I have worked my share of 40+ hour weeks to take care of the inevitable project implementations and upgrades, but I have never made a habit of it. If my mgt expects me to give up my time with my family and outside interests, I test them by not doing it. In every case, my performance during normal working hours keeps them from pushing me, and from pushing me out the door. Sure, I might have experienced a delay in promotions or missed some % points in raises over the 37+ years I have been in IT, both as a tech and in mgt, but my philosophy is that that is the price I must pay to have a life. I even had one boss who demanded that I work more hours, but he would not sit with me for 30 minutes to review my assignments and help me prioritize them to meet his needs. He just blew me off by saying "They are all important. Everything is priority one." To which I replied, "To meet that expectation I am going to have to work 80-hour weeks. If that is what you want, you are going to have to get yourself another girl." On a couple of occasions he even confronted me with the issue in front of my co-workers, and I had to use that phrase on him in their presence. That went on for 3 years until I found the plum job I am in now. I was doing such a great job of diagnosing the multitude of performance issues (some of which were so elementary, it was laughable) in their SQL Server/ASP app, they did not want to lose me. They realized they were lucky to have me and didn't want to lose me. So, the lessons here are 1) don't do it because you think they will fire you, unless you are already uncertain about your own abilities and performance. And 2) don't do it for promotions and raises. I have been on the mgt side of that, and so I know what a crap shoot that is. Do it for the fun of the work you do and the satisfaction of getting the work done.
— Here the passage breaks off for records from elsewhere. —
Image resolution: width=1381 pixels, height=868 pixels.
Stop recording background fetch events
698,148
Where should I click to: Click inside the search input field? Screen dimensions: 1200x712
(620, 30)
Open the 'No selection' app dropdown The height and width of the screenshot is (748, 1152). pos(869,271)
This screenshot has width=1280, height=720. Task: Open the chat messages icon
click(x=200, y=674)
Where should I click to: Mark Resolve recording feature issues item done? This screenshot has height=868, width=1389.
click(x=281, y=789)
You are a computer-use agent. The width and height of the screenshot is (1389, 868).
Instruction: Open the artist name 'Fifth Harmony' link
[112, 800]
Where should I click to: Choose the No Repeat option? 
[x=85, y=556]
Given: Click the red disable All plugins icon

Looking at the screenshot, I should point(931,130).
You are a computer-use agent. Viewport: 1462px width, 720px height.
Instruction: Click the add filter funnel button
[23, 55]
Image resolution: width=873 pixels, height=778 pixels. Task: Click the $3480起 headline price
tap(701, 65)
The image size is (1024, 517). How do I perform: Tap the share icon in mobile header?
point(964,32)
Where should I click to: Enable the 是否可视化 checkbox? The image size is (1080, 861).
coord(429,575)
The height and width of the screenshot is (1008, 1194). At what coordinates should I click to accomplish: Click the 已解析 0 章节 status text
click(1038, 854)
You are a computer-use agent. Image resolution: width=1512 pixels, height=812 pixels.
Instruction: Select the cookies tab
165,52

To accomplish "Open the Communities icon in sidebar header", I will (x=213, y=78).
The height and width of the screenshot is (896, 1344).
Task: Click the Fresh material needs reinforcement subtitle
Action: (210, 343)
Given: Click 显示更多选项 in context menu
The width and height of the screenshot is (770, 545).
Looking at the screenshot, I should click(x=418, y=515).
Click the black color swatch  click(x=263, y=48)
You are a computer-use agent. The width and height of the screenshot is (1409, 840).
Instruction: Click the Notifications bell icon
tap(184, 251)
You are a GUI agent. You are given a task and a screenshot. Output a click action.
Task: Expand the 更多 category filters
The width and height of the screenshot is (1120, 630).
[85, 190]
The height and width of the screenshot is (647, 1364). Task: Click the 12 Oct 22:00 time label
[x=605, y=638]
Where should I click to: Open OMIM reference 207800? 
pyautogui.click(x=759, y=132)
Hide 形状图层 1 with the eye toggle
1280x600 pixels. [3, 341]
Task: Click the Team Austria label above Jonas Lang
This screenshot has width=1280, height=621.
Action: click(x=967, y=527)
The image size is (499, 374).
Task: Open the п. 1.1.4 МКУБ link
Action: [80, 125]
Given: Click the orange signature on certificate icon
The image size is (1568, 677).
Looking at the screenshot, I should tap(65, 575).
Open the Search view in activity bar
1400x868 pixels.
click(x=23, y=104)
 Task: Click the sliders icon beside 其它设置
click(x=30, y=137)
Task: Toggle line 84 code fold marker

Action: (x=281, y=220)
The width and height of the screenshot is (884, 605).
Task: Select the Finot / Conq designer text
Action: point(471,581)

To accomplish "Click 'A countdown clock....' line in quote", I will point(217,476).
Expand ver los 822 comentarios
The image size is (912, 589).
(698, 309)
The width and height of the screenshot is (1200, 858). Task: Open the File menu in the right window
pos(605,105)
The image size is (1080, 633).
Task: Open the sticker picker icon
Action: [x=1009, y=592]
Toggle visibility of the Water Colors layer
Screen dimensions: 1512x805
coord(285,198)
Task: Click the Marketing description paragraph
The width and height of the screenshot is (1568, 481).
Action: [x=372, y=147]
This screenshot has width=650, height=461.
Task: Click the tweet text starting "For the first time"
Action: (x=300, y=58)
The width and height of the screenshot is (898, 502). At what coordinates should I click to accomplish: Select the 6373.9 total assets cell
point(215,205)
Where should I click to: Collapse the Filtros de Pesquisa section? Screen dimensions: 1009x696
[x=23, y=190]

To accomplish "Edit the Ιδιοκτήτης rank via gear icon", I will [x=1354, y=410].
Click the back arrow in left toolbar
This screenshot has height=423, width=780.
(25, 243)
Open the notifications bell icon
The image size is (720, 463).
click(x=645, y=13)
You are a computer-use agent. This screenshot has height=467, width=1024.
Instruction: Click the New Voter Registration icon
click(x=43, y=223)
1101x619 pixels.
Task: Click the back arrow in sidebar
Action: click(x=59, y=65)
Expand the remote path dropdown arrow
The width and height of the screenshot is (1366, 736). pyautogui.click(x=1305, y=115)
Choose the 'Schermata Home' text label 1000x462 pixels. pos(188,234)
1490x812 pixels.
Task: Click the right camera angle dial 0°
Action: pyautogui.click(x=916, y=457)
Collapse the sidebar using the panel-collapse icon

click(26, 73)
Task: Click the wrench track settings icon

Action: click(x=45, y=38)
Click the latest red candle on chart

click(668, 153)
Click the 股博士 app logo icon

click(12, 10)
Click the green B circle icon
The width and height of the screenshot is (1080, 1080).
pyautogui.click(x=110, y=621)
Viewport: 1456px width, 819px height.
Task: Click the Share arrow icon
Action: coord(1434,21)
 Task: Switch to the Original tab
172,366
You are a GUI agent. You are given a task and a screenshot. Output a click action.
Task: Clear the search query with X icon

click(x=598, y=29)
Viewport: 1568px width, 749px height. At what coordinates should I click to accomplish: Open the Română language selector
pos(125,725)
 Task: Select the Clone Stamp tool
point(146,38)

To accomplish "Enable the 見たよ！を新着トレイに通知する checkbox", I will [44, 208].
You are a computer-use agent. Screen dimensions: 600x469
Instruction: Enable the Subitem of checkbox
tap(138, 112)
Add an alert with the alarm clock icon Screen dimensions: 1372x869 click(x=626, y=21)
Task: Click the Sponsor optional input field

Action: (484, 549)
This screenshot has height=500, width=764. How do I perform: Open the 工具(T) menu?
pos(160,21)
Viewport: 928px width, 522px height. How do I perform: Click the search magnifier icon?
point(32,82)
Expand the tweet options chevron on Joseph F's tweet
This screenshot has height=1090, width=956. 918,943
Another lesson I have seen on this thread is don't do it out of loyalty. Your managers' loyalties to you end when their bonus checks start to suffer. They will do ANYTHING to keep the bonuses coming. If you are competent and hard-working, NO company deserves you. They are lucky to have you. I sign off by saying, I have never heard of anybody on their death bed saying "I wish I had spent more time in the office."

pctyson
pctyson

Employees need to know their rights. If an employer knows that they are supposed to pay you overtime and does not then you can collect the pay owed you plus a punitive damage where the amount owed is actually doubled. Look at this Department of Labor opinion on whether an employee is exempt/non-exempt (salaried/hourly). Most IT people are non-exempt. http://www.dol.gov/esa/whd/opinion/FLSA/2006/2006_10_26_42_FLSA.htm

tappy0814
tappy0814

Thanks for the suggestion. However, I am just scared that if I bring it up, the contract will be terminated. In this job market, I dont know if I can land another quickly enough.

tappy0814
tappy0814

Thank you Nick and jk2001. I appreciate your input. I will keep records and possibly take this up with the client at a later stage.

jk2001
jk2001

If you have to keep the job, do what you must, but keep records. Talk to a labor lawyer, and get some advice. At worst, you keep getting screwed but retain the job. At best, you can sue this guy later, and get some of the money you're owed. In the future, there may be more money available, and the client won't put up a fight.

NickNielsen
NickNielsen

Have you been keeping a record of your work hours? Can you prove you've been required to work over 40 hours/week and not been compensated for it? Your status as a contractor does not matter; they cannot require you to work time for which you are not getting paid.